Hem Mekke’nin fethi hem gönüllerin fethi, bölük bölük, grup grup insanların gönüllerindeki küfür ve şirk buzları erimiş insanlar Allah’ın dinine girmişlerdi. Tek kişi çıkmıştı ama şimdi etrafında dâvâsı için seve seve başını verecek nesiller oluşmuştu. Bu sûrenin gelişinden hemen sonra ashabına okuduğu tarihi veda hutbesinde karşısında yüz bini aşkın insan vardı. Artık yalnız, korumasız ve ıstıraplı günler bitmişti. Artık işkenceler geride kalmıştı. Artık imanlarından ötürü insanların kızgın kumlar üzerinde dağlanmaları geride kalmıştı. Artık Şi’b-i Ebi Talib’de açlık, susuzluk ve gözyaşlarının hakim olduğu ekonomik boykot anlaşmaları geride kalmıştı. İşte bütün bunları kendisine lütfeden Rabbine karşı hamd ile tesbih ve istiğfar etmesi gerekiyordu.

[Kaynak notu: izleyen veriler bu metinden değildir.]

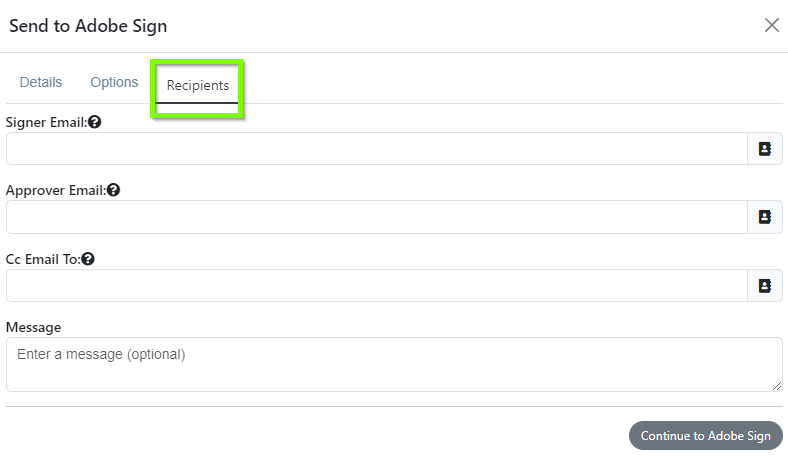
Task: Click Continue to Adobe Sign button
Action: pyautogui.click(x=706, y=436)
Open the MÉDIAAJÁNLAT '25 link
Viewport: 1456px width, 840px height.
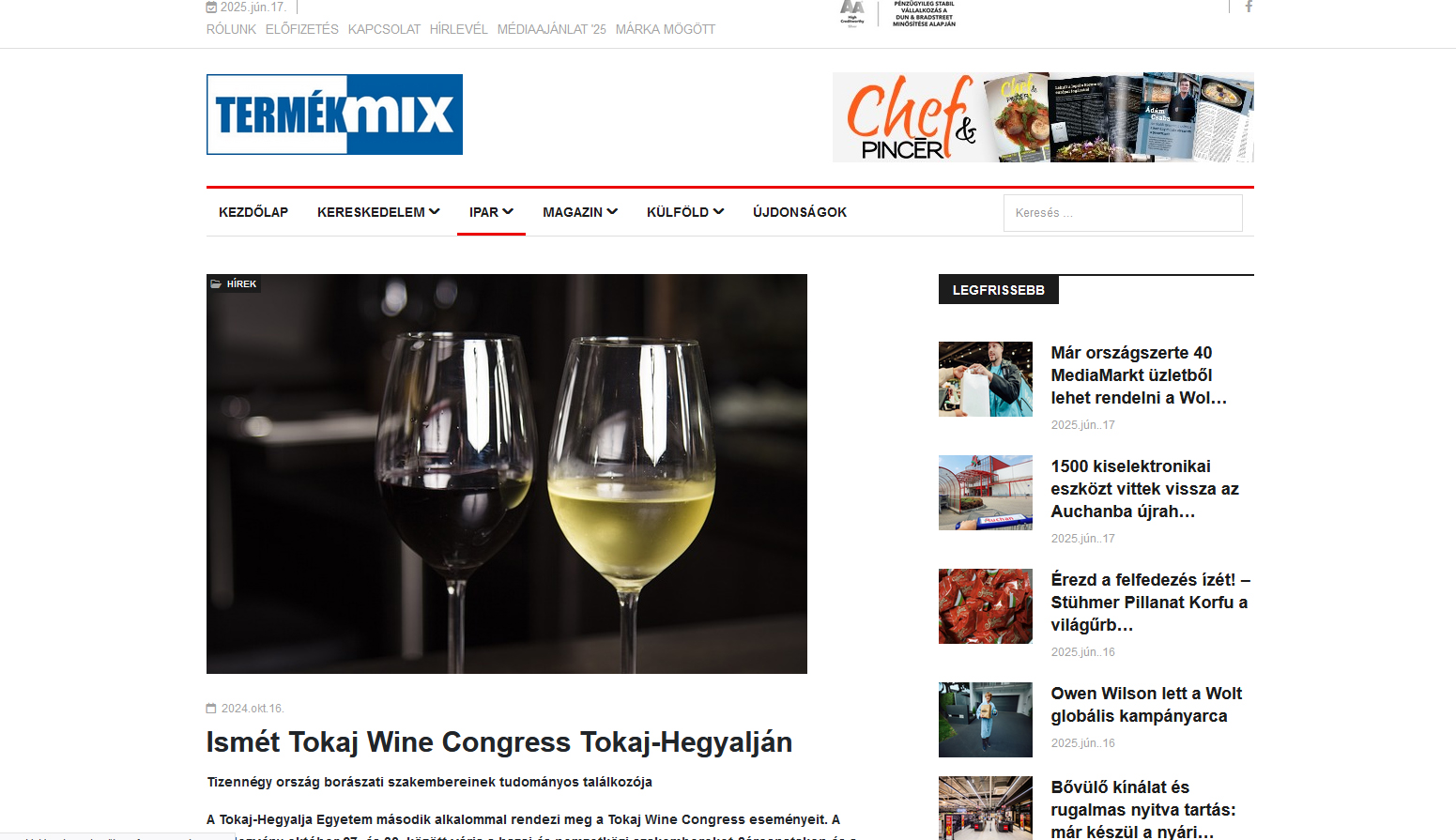click(552, 29)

Rasulullah efendimizin sayılamayacak kadar lütuflara ve nimetlere ulaştırıldığı ve Mekke’de, Arabistan yarımadasında artık onun dâvâsının önüne çıkabilecek hiçbir engelin kalmadığı, fevç fevç insanların onun dâvetine dahil  oldukları,girdikleri bir dönemde gelen bu sûre artık Rasulullah efendimizin görevini tamamlandığını ve artık irtihalinin yaklaştığını anlatıyordu. Hz Ömer efendimiz sahâbenin büyükleriyle zaman zaman toplantılar düzenlerdi. Sahâbeyi  güzin efendilerimizle ilim meclisleri oluşturuyordu. Bu meclislere çocukların girmemesine rağmen çocuk yaşta olan Abdullah İbni Abbas efendimizi de alırdı. Sahâbe bunu yadırgadılar da Hz. Ömer onlara bu çocuğun dinde anlayışını, derin ilmini göstermek üzere etrafındakilere sorar: “Söyleyin bana Nasr sûresinden ne anlıyorsunuz?”

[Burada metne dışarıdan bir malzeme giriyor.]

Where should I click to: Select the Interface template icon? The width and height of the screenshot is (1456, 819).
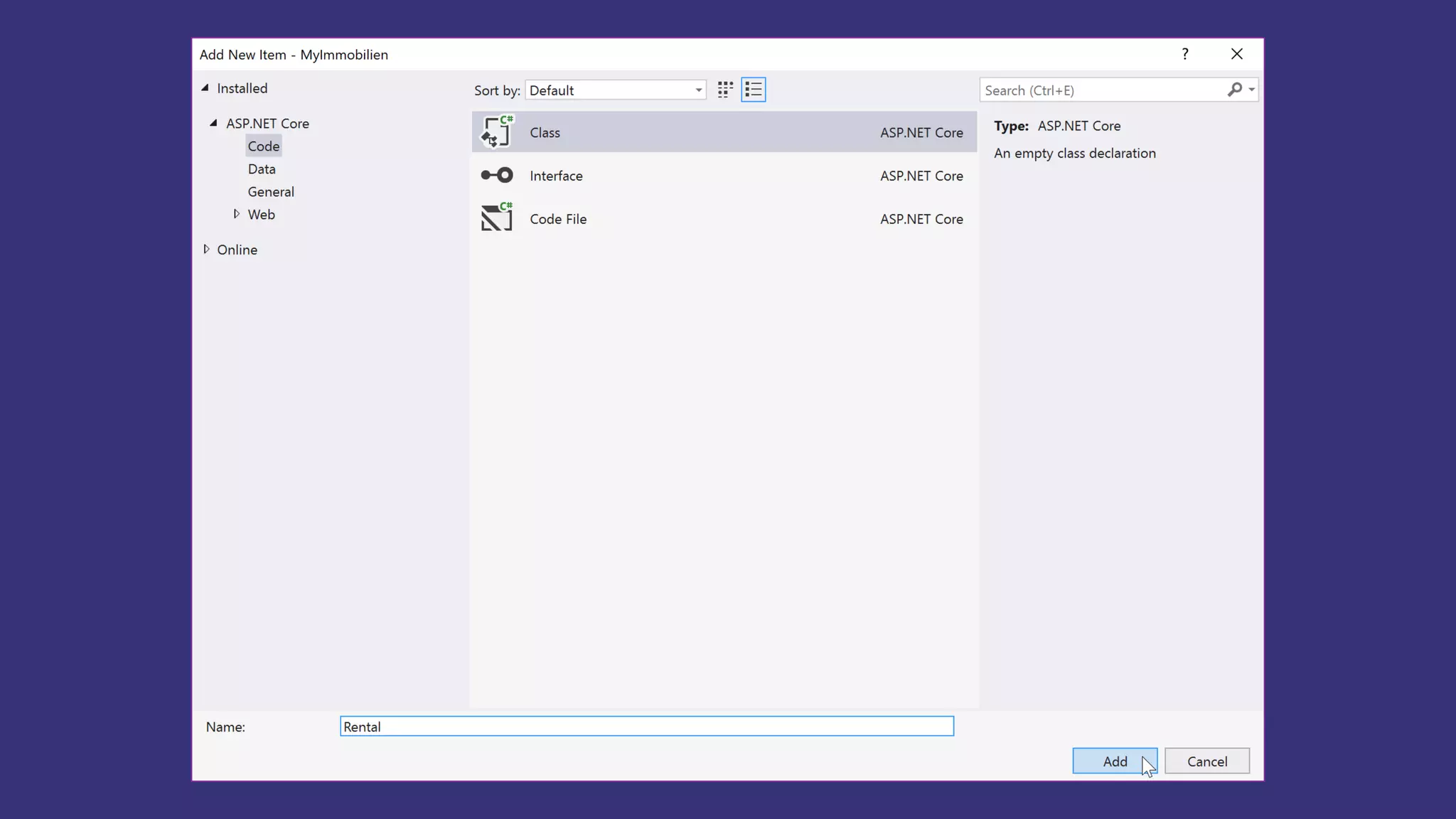point(496,175)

Onlar da, “işte Allah’ın yardımı, nusret gelecek, fetih olacak, insanlar fevç fevç dine girecek. Biz bu sûreden bunları anlıyoruz” derler. Onların bu cevaplarını aldıktan sonra Hz. Ömer efendimiz İbni Abbas’a döner ve ona sorar: “Ey İbni Abbas, sen ne anlıyorsun bu sûreden?” O der ki: “Vallahi ben bu sûreden Rasulullah’ın vefat haberini anlıyorum. Rabbimiz bu sûresinde artık onun emaneti  teslim  etme  vaktinin tamamlandığını ve Dâr-ı Bekâya yürümesinin yakın olduğunu anlatıyor” der. Bunun üzerine Hz. Ömer: “İşte ben bunun için bu çocuğu sizin meclislerinize çağırıyorum. Vallahi bu sûreden ben de onun anladığını anlıyorum” der. (Ali Küçük…Besairul  Kuran…)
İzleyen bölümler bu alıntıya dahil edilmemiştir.